Tirando a hipótese de a inicial não ser recebida ou da
assembleia anuir ao pedido de desistência formulado pelo empresário em crise,
ou o devedor obtém o benefício ou será decretada a sua quebra. Esse jogo de tudo
ou nada tem feito com que muitos empresários deixem passar o ponto ideal
para pleitear a recuperação e, quando o fazem, já não mais são viáveis,
infelizmente.
A própria apresentação do plano em 60 dias, sem um contato
prévio com os credores, têm prejudicado as recuperações. O ideal seria que,
antes de sua apresentação, credores e devedor tivessem um contato prévio, quem
sabe com a convocação de representantes de grupos de credores (empregados,
fornecedores e instituições financeiras).

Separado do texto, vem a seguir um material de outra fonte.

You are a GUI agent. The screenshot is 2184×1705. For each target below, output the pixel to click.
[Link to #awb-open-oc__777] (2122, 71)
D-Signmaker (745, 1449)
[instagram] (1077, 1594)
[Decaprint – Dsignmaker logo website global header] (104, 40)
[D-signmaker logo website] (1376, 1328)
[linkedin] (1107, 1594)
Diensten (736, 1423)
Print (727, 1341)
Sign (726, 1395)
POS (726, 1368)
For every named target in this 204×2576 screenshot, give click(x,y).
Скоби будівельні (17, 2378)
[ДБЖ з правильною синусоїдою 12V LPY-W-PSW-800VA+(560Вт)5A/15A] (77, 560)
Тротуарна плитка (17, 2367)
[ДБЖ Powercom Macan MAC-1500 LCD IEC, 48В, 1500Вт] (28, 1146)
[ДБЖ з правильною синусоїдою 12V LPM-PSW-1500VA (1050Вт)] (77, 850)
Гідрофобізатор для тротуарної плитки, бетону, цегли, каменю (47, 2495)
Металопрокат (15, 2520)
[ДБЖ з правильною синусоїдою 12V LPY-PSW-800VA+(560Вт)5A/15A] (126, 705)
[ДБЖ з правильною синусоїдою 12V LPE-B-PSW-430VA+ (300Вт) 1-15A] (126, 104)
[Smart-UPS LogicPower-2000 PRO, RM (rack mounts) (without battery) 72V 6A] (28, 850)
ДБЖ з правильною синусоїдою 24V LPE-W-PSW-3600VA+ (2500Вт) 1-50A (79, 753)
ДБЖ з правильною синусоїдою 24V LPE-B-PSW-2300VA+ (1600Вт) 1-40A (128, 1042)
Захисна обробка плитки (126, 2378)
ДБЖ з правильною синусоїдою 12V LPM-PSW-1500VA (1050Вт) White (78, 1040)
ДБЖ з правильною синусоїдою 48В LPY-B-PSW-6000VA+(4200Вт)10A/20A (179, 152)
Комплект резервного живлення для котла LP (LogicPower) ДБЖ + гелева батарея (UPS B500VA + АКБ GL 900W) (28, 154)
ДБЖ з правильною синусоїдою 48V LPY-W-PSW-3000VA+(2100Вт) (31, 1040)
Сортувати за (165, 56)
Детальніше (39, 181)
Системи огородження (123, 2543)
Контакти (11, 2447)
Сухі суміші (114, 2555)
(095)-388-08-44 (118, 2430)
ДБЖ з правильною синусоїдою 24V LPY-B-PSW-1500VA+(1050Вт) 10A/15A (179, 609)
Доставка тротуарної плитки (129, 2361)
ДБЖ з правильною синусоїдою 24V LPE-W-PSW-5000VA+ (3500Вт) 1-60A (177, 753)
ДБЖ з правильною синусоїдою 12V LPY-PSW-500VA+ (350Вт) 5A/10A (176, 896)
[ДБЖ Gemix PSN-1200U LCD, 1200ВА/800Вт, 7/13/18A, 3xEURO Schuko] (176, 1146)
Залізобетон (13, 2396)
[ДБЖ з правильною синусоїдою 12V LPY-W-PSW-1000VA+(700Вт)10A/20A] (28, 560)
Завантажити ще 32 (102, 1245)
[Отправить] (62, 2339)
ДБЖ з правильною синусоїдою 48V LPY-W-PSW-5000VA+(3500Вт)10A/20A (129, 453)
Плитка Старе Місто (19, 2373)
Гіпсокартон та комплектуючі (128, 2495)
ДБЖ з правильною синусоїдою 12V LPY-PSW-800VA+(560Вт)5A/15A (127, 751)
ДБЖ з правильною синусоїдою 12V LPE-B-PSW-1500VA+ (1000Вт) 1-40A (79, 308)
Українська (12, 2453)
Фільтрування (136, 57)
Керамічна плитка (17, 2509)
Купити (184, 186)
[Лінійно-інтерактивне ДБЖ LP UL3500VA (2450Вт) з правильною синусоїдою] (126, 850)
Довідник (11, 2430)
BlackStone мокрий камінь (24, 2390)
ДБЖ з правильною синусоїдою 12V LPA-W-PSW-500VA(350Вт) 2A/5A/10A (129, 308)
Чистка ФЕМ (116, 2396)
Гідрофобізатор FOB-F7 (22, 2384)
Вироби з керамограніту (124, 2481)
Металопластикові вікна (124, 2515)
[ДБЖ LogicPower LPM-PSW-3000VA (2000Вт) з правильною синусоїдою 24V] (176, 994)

É claro que o problema da eficácia da recuperação
judicial, criada pela Lei 11.101/2005, não é tão simples assim, não quis, com o
presente artigo, reduzir a sua complexidade, pelo contrário. A ideia foi apenas
apontar alguns equívocos na utilização do instrumento da recuperação, assim
como alguns pontos a serem repensados pelo legislador.
[1] Aqui escrevi
um pouco a respeito das características da recuperação judicial e das inovações
trazidas pela Lei 11.101/2005.
[2] “Art. 52. Estando em termos a
documentação exigida no art. 51 desta Lei, o juiz deferirá o processamento da
recuperação judicial e, no mesmo ato:
I – nomeará o administrador judicial, observado o disposto no art. 21 desta
Lei;
II – determinará a dispensa da apresentação de certidões negativas para que o
devedor exerça suas atividades, exceto para contratação com o Poder Público ou
para recebimento de benefícios ou incentivos fiscais ou creditícios, observando
o disposto no art. 69 desta Lei;
III – ordenará a suspensão de todas as ações ou execuções contra o devedor, na
forma do art. 6o desta Lei, permanecendo os respectivos autos no juízo onde se
processam, ressalvadas as ações previstas nos §§ 1o, 2o e 7o do art. 6o desta
Lei e as relativas a créditos excetuados na forma dos §§ 3o e 4o do art. 49
desta Lei;
IV – determinará ao devedor a apresentação de contas demonstrativas mensais
enquanto perdurar a recuperação judicial, sob pena de destituição de seus
administradores;
V – ordenará a intimação do Ministério Público e a comunicação por carta às
Fazendas Públicas Federal e de todos os Estados e Municípios em que o devedor
tiver estabelecimento.
§ 1o O juiz ordenará a expedição de edital, para publicação no órgão oficial,
que conterá:
I – o resumo do pedido do devedor e da decisão que defere o processamento da
recuperação judicial;
II – a relação nominal de credores, em que se discrimine o valor atualizado e a
classificação de cada crédito;
III – a advertência acerca dos prazos para habilitação dos créditos, na forma
do art. 7o, § 1o, desta Lei, e para que os credores apresentem objeção ao plano
de recuperação judicial apresentado pelo devedor nos termos do art. 55 desta
Lei.”
[3] Lembrando que, não sendo o plano
objetado, não será convocada a assembleia-geral e os autos são remetidos ao
magistrado para homologação ou não do plano.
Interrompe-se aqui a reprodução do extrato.